Thursday, 26 January 2017

Secret Things

This will be short - I've decided to post my note taking here, in part to use the blog more, but also make it more visible to myself. Also, this might not be a revelation to anyone - but it's useful for me.. so.. err.. Gerr'off'my'lawn!

One of the things I've always uneasily tangled with is secret things, such as traps and doors - and the concept of the Gotcha! trap. You see on one hand, i'm a very new school GM, I believe in co-operative play, storytelling, friends just playing a game. On the other hand i'm a firm believer that it wouldn't be D&D if at some stage someone didn't fall down a greased hole with spikes at the bottom. That's a little bit oil and water, if not handled in the right way.

 4e/5e is kind of there with Passive Perception, but I don't like skills lists. Too defining, too much character skill not player. And putting the concept in player hands? #NOPE  So, I've been thinking about random encounters. There's a certain tension and magic in letting the players know that you're checking for random encounters, your pushing their resources, they shouldn't want to fight. So its fun to roll a die and let them know whats going on, under the hood so to speak. That builds uncertainty and apprehension. So, why can't that be the same for Secret Things?

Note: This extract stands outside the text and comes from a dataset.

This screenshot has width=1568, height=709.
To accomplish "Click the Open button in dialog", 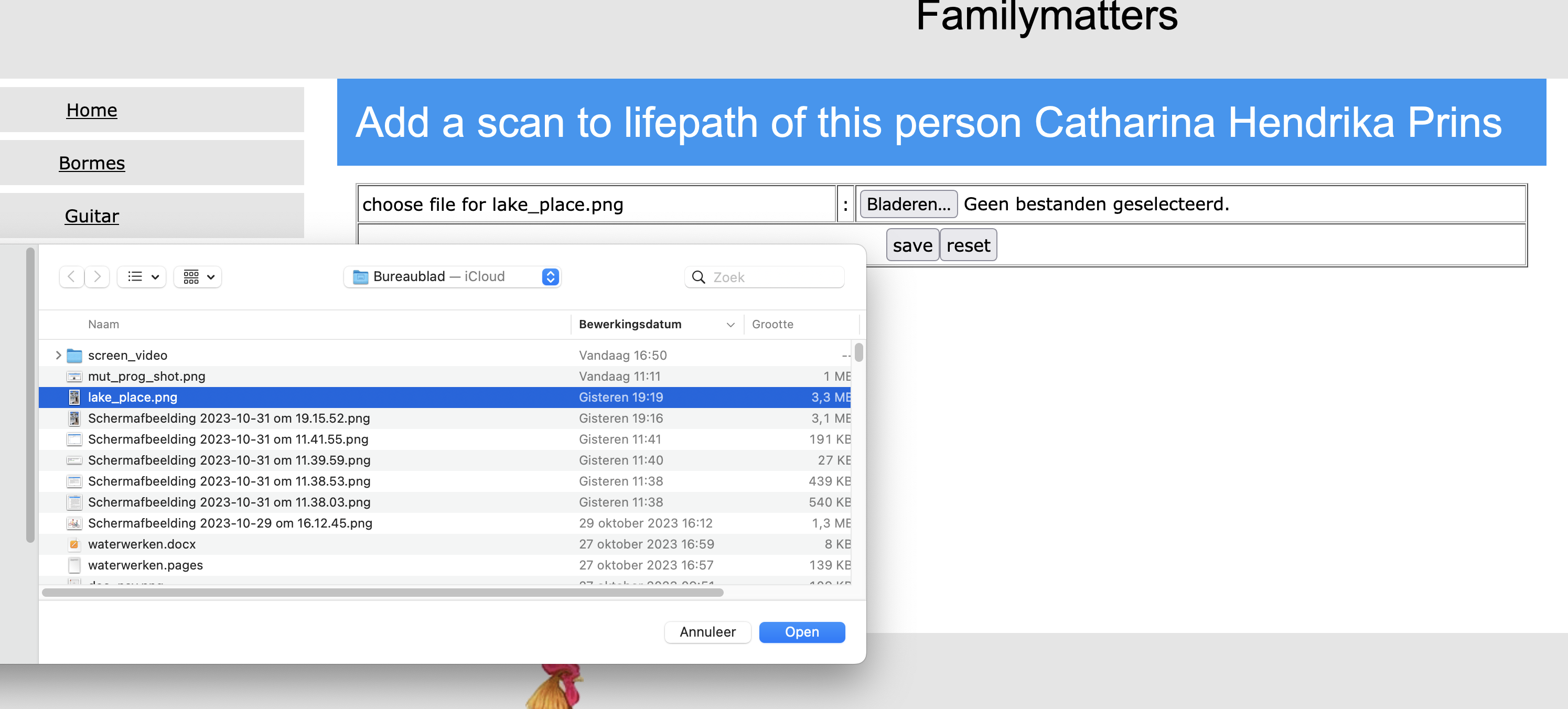I will point(801,632).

Here's the idea, every-time the party enters a new space (room, corridor etc) I roll a passive perception check - regardless if a secret thing exist or not. Now that's not a late-gen skill check, no, a simple 1-in-6 chance will do fine. That fits with the roll low aesthetic I've adopted in TBH. If they get a 1, I alert them to the clue that gives away the secret thing. They still have to do all the hard work of searching, testing, teasing out its secrets. Narrative searching is fine, i'll give Advantage if they make a big meal of that, but i'll always use attribute tests to determine how things pan out - that way I can remain completely impartial. Just a referee. Plus whats the point of generating a Wisdom score and not using it?

At least this way there's a very real and obvious Gotcha! safety net in place. The players know its fair and thorough. I didn't get you, the dice gods did.